Not true. It is more like the RMS speed of individual atoms.BTruesdell07 said:If temperature is the speed that electrons are moving around the nucleus of an atom,
Crudely speaking this is true (though not for the reasons stated). But it is also possible to associate a temperature to a photon distribution, and this makes things a little more tricky.and nothing but the speed of light can go the speed of light then shouldn't there be a maximum temperature that is possible.
Unforunately, at anywhere near such temperatures, you do not have bound electrons anymore, so this limit will never be seen in the manner you suggest.
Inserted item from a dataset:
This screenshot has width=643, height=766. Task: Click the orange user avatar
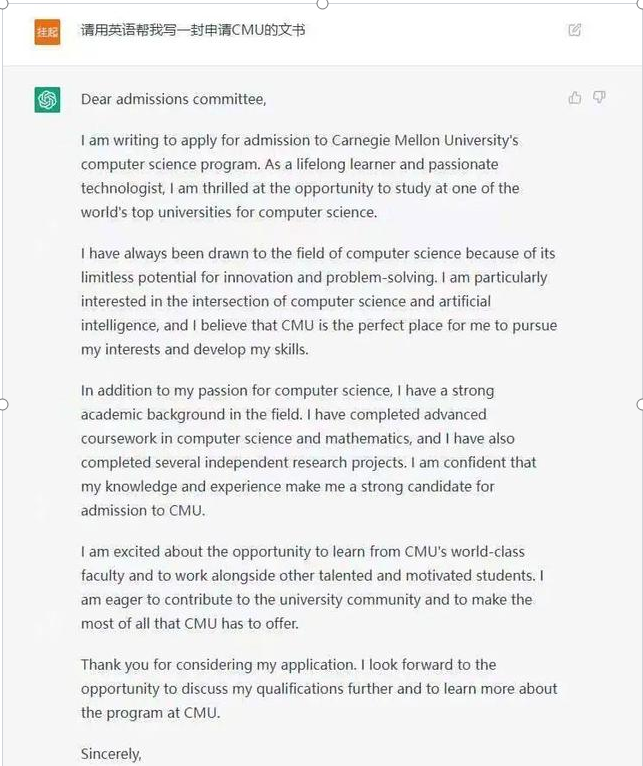47,31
Nevertheless, there is an upper limit on the photon density that can be achieved in space (without making a black-hole).Remember absolute zero is the point where the electrons stop moving. So "absolute 100" could be the point that electrons are moving the speed of light. "Absolute 100" would be the same as absolute 0 and only be theoretically possible
BTruesdell07 said:If temperature is the speed that electrons are moving around the nucleus of an atom, and nothing but the speed of light can go the speed of light then shouldn't there be a maximum temperature that is possible.
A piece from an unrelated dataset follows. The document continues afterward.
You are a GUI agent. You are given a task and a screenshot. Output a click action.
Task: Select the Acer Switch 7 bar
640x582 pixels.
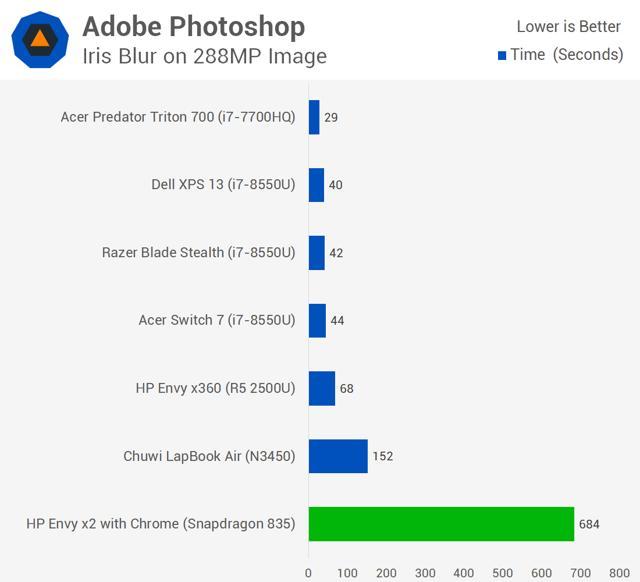(317, 320)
"Reaching Absolute 100: Maximum Temperature" refers to the theoretical limit of temperature, also known as absolute zero, at which all molecular motion stops.
Reaching absolute 100 has significant implications in the fields of physics and chemistry, as it represents the lowest possible temperature that can be achieved.
Absolute 100 is measured in the Kelvin scale, which is based on the properties of an ideal gas at various temperatures.
No, absolute 100 cannot be reached in real-life as it is a theoretical concept and requires perfect conditions that are impossible to achieve.
Understanding absolute 100 can help scientists in fields such as cryogenics, quantum mechanics, and materials science to develop new technologies and materials that can withstand extreme temperatures.